Great Swifty (Edmund) ??? says:
had to sound as sincere as possible

Illusionary says:
well, about half way through writing that i realised i WAS writing for the blog … so your lack of response was kinda inconsequential

Great Swifty (Edmund) ??? says:
oh, all right

Great Swifty (Edmund) ??? says:
anyway, going to uni doesn't really make me feel anylesser

Great Swifty (Edmund) ??? says:
in fact, it kinda boosted my ego

Great Swifty (Edmund) ??? says:
made me realize how unique i can actually be

Illusionary says:
maybe going to US will be that experience for me … though somehow i feel like loud and boisterous americans will just scare me off

Illusionary says:
coz the english are reserved … and that's partly why i feel compelled to stay on in london

Great Swifty (Edmund) ??? says:
i think it's better for you too

Illusionary says:
well, i dont really want to be loud and boisterous … unless i might enjoy it later, but that's hard to imagine

Illusionary says:
i mean, all i need to be confident is to be sure of myself

Illusionary says:
the reason in the past i am confident is becoz i was sure of myself, even though my ideas and train of thoughts seemed insane to other ppl around me

Illusionary says:
so i didnt really care what other ppl were thinking, all i knew was i was right

Great Swifty (Edmund) ??? says:
just try to reclaim that confidence, man

Illusionary says:
and that was probably when i could have directed stuff … coz i was SURE

Illusionary says:
well, it's not just a simple act of reclaiming confidence … question is how, and i need to do this 'right', as in in a manner natural to me

Illusionary says:
not following what other ppl say like what everyone said i should do … and not following self help books (maybe that ruined me for the last ten yrs?)

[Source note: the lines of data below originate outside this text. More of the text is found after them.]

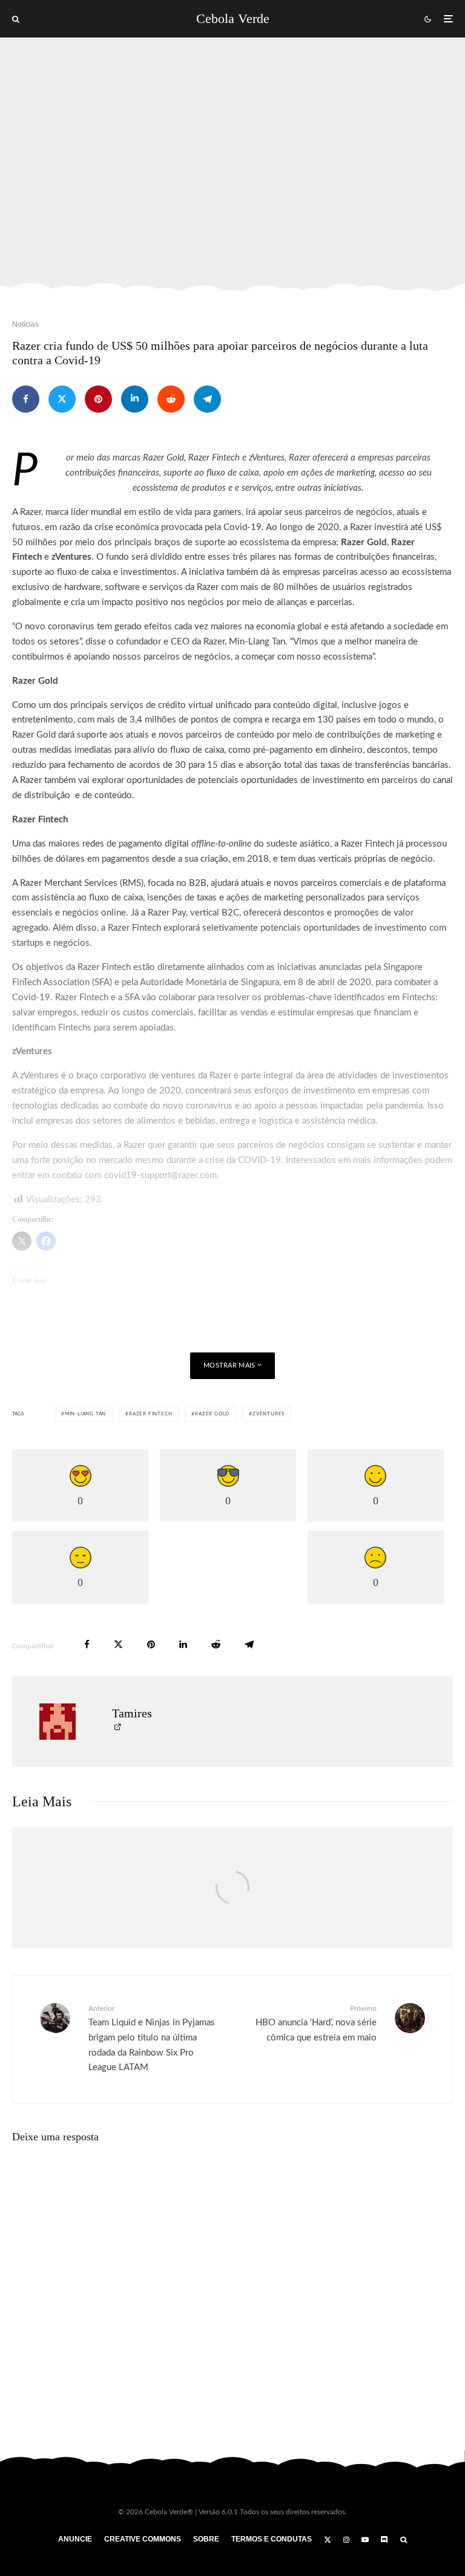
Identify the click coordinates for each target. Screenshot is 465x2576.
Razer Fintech (150, 1414)
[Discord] (384, 2539)
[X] (327, 2539)
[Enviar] (171, 399)
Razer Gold (212, 1414)
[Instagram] (346, 2539)
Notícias (25, 324)
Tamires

Great Swifty (Edmund) ??? says:
i never read selfhelp books

Great Swifty (Edmund) ??? says:
i just believe what is right for me

Great Swifty (Edmund) ??? says:
my ego makes me think a lot about myself

Illusionary says:
heh, that's not hard to believe about you

Great Swifty (Edmund) ??? says:
definitely

Okay, some parts were kinda irrelevant. In case you're interested, you can visit the Ultimate Narcissistic, Great Swifty at swiftywriting.blogspot.com.